The differential diagnosis for ADEM is broad but can be narrowed by careful history, appropriate laboratory evaluations, and MRI. Empirical antibiotic and antiviral treatment should be considered while infectious evaluations are pending. Follow-up MRI examinations 3-12 mo after ADEM should show improvement; new or enlarging T2 lesions should prompt re-evaluation for other etiologies such as MS, leukodystrophies, tumor, vasculitis, or mitochondrial, metabolic, or rheumatologic disorders (see Table 593-3).

Treatment

Although there are no randomized controlled trials to compare acute treatments for ADEM or other demyelinating disorders of childhood, high dose intravenous steroids are commonly employed (typically methylprednisolone 20-30 mg/kg per day for 5 days with a maximum dose of 1,000 mg per day).

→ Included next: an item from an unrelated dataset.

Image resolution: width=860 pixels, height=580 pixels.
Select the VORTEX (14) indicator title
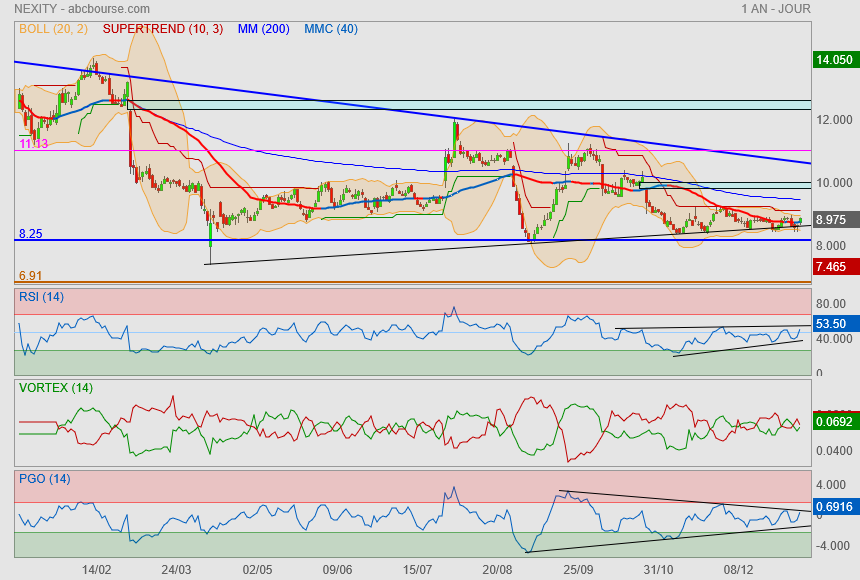(x=55, y=387)
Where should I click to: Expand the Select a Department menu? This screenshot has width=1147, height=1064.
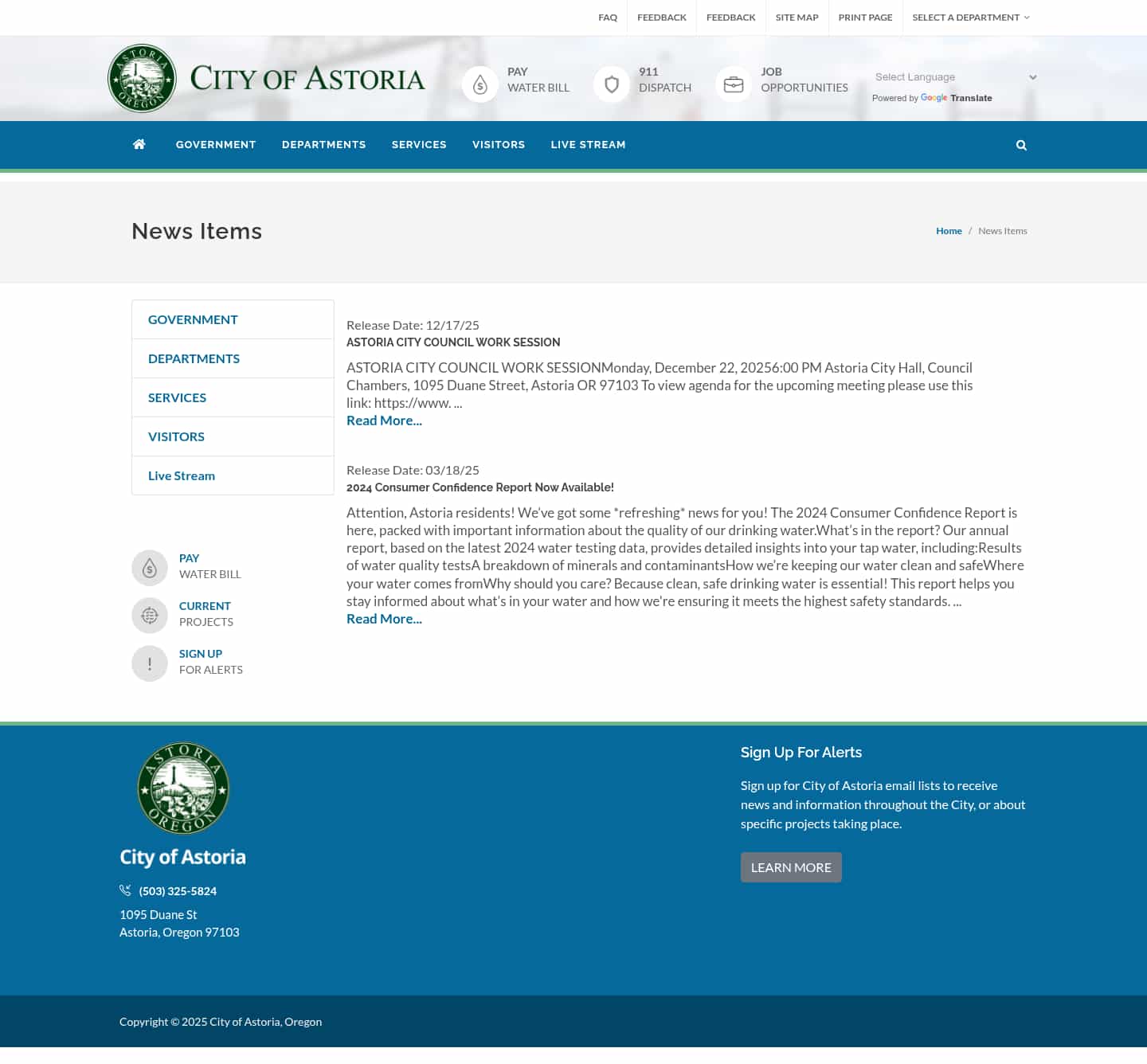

An oral prednisone taper over 1 mo may prevent relapse. Other treatment options include intravenous immune globulin (IVIG; usually 2 g/kg administered over 2-5 days) or plasmapheresis (typically 5-7 exchanges administered every other day). There is no consensus about timing of these treatments for ADEM.

Prognosis

Many children experience full recovery after ADEM but some are left with residual motor and/or cognitive deficits. ADEM is usually a monophasic illness but demyelinating symptoms can fluctuate for several months. Repeated bouts of demyelination more than 3 mo after ADEM later raise the question of MS versus repeated ADEM.